Equally sobering is that I am speaking of governance and truth. Truth is, they should be one and the same. But in Barbados today, elsewhere too, in both developed and developing countries, there has been a vicious divorce of the two principles.

Without truth, there really is no governance. At some point in the not too distant future, my generation will be called upon to come to terms with the raw truth of our current economic and political situation.

It will be entirely up to us to make changes to the very public services that we have benefited from, changes which may not allow us to extend those same services to our own children, at least not in the same way we received them.

There can be no hiding for my generation, for none of us. Often truth and politics make strange partners. The lies in politics worry me. But that is not what worries me most. What worries most is our collective political indifference and acceptance of the lies that is a problem for our democracy, politics and governance. This is Barbados’ scariest predicament.

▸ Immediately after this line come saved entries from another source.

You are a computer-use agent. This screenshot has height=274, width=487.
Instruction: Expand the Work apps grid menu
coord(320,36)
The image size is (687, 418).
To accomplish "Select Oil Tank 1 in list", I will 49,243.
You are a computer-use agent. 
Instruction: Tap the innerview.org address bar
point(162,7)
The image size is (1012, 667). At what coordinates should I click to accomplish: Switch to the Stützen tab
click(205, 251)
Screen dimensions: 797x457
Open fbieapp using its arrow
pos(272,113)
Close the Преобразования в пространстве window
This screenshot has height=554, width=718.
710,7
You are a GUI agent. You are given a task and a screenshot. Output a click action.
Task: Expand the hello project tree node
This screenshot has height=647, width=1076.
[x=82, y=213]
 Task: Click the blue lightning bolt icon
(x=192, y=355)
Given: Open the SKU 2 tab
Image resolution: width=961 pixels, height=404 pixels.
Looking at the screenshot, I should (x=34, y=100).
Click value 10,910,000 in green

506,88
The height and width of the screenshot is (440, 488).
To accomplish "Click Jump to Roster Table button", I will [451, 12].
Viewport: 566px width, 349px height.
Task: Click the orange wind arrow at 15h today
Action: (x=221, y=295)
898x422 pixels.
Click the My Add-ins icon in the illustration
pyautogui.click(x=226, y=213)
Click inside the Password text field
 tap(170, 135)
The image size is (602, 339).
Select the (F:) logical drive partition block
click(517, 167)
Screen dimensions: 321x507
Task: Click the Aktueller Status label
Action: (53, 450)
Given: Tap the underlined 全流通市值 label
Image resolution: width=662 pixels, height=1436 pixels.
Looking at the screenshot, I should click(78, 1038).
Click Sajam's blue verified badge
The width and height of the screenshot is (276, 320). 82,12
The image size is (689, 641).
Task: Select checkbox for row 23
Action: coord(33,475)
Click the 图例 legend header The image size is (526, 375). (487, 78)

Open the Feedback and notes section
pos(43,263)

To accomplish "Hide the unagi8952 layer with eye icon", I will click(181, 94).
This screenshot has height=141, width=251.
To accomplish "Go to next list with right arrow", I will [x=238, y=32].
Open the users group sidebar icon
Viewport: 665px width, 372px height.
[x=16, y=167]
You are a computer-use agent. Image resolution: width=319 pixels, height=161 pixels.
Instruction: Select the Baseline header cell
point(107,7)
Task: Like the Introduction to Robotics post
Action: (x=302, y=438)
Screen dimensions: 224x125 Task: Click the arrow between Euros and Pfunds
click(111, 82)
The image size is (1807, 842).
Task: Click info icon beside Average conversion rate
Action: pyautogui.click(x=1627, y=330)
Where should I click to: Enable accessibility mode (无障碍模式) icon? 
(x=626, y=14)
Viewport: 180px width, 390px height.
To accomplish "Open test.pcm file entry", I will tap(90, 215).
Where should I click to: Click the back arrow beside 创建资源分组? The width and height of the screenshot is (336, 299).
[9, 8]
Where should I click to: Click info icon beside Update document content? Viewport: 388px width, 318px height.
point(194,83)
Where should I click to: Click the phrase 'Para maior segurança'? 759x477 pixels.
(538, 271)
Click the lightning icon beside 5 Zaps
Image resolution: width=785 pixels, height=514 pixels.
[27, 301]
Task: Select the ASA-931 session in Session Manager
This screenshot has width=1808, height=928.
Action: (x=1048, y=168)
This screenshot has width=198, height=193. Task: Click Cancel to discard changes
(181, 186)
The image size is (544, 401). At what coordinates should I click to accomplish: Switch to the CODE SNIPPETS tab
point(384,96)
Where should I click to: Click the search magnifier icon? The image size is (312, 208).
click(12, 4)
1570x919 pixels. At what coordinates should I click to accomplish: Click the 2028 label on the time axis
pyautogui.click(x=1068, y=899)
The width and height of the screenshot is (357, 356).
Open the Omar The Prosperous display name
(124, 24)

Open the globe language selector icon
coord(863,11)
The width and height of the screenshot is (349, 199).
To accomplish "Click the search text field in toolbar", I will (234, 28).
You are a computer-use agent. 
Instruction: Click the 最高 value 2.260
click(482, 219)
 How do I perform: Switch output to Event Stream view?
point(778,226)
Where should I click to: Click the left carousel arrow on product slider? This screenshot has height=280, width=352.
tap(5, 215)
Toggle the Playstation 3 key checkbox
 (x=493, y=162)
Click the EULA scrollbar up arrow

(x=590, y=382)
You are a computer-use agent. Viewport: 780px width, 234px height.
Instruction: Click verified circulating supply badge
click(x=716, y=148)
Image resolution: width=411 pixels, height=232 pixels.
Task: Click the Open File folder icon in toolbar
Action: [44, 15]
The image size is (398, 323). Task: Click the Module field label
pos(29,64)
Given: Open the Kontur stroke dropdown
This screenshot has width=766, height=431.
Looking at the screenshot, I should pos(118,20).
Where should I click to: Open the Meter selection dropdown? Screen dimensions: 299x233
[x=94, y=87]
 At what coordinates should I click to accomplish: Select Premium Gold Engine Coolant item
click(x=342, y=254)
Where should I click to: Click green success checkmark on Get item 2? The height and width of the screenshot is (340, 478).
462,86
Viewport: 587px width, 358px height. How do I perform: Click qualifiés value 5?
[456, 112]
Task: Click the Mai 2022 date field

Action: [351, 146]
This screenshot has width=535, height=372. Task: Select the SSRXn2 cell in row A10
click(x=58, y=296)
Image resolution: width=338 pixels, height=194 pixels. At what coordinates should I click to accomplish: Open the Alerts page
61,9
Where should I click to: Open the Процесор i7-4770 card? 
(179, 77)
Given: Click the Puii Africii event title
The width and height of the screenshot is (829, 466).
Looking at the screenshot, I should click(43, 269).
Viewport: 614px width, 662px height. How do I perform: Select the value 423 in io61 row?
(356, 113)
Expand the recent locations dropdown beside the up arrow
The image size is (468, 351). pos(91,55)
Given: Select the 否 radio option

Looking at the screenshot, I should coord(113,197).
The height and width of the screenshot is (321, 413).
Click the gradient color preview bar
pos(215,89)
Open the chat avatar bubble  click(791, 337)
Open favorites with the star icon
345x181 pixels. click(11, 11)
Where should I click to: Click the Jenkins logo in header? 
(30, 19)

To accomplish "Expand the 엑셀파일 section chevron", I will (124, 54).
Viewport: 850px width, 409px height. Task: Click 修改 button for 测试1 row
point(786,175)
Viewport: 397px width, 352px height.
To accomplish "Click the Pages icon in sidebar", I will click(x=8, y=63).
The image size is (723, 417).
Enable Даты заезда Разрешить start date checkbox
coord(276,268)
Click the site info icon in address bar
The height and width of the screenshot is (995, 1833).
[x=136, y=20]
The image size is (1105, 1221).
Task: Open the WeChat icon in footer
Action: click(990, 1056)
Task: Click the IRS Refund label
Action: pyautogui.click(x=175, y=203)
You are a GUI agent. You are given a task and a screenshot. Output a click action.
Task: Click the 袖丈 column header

On the eve of the next election in Barbados, we parrot the ridiculous phrase “fake news” and laugh as we wage a war on facts. The gap is widening between truth and politics. Such behaviour can be destabilising for our governance in the long term. What is an exhausted voter, consumer, citizen likely to do? Not bother to engage and so the lie passes into history.

We become more divorced from our Government, the very Government, ironically, that we want to provide for us, to protect us. It begs a question: what role do we want the Government to play in our lives and how should Government respond to our current crisis to craft a new model of governance?

The responses and public debate in relation to Barbados’ governance have been telling for one reason.

The responses are the same ones, that have been proposed to address every major economic crisis after Independence. Broadly, there are three components in the Barbados crisis response tool kit.

The first part usually consists of a structural adjustment or austerity programme. This programme is either home-grown, via the International Monetary Fund or a mixture. The results are salary cuts or freezes and a decapitation of public sector workers in an attempt to realise an immediate decrease in Government spending.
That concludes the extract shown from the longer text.